Exercise requirements:
Gather every line of the items below that contains the word "order", and copy each one in full.

(Records from a data collection)

★ ★ ★ ★

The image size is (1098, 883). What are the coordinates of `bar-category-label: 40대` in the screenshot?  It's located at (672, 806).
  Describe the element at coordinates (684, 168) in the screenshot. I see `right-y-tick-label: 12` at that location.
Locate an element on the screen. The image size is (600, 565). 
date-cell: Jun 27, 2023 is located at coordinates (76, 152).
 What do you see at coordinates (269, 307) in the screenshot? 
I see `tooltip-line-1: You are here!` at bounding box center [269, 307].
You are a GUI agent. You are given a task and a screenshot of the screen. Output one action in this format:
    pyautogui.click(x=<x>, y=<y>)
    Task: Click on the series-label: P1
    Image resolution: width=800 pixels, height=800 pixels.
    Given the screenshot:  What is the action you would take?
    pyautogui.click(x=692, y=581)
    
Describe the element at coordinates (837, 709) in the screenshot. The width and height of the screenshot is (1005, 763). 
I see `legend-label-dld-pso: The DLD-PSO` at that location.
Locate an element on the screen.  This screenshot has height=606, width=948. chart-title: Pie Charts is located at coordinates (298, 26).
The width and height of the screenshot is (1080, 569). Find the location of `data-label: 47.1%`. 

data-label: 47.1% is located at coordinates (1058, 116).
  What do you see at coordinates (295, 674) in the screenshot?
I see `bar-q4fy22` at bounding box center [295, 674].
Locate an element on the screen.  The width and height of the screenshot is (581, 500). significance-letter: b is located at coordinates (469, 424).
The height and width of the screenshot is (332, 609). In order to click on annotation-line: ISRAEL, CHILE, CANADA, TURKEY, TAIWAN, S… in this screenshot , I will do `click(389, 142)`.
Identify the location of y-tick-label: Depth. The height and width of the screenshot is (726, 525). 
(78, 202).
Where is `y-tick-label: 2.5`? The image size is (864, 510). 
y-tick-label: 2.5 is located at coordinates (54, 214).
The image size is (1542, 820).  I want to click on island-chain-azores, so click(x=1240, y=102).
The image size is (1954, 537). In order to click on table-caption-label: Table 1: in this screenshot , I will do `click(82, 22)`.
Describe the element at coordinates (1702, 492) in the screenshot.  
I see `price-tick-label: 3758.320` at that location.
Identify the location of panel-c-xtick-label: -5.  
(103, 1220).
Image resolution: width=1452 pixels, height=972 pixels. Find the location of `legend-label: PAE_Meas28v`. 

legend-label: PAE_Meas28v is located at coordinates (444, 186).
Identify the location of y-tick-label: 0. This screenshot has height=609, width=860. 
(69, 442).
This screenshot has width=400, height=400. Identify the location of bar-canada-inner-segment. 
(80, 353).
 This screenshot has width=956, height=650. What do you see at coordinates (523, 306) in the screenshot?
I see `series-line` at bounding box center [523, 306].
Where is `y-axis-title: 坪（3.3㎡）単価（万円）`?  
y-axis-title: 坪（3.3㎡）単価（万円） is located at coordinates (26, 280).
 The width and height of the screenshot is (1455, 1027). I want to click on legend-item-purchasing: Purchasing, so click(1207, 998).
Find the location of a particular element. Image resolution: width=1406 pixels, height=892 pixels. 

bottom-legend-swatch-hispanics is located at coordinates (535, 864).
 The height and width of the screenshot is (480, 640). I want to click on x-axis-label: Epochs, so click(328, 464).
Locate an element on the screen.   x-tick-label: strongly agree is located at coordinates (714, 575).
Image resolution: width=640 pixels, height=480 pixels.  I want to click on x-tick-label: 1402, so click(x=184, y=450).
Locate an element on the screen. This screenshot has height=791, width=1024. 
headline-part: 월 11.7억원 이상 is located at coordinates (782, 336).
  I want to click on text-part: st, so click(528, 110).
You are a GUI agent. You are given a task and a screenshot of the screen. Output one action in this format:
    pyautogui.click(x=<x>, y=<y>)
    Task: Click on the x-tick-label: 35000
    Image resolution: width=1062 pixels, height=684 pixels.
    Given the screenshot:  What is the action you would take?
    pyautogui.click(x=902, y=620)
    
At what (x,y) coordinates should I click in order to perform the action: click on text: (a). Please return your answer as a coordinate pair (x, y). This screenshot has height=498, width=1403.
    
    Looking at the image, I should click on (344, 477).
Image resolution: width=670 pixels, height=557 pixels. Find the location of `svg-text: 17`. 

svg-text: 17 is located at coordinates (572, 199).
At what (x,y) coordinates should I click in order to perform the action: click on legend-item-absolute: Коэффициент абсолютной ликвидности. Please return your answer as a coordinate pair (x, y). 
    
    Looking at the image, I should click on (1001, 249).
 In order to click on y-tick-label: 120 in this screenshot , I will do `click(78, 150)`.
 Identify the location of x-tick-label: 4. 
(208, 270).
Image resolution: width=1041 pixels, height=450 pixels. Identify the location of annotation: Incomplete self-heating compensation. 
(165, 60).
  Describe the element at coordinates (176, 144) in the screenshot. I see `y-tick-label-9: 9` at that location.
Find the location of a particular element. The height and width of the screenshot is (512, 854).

★ ★ ★ ★

Exercise response:
The height and width of the screenshot is (332, 609). In order to click on annotation-line: ISRAEL, CHILE, CANADA, TURKEY, TAIWAN, S… in this screenshot , I will do `click(389, 142)`.
The image size is (1954, 537). In order to click on table-caption-label: Table 1: in this screenshot , I will do `click(82, 22)`.
At what (x,y) coordinates should I click in order to perform the action: click on text: (a). Please return your answer as a coordinate pair (x, y). This screenshot has height=498, width=1403.
At what (x,y) coordinates should I click in order to perform the action: click on legend-item-absolute: Коэффициент абсолютной ликвидности. Please return your answer as a coordinate pair (x, y). 
 In order to click on y-tick-label: 120 in this screenshot , I will do `click(78, 150)`.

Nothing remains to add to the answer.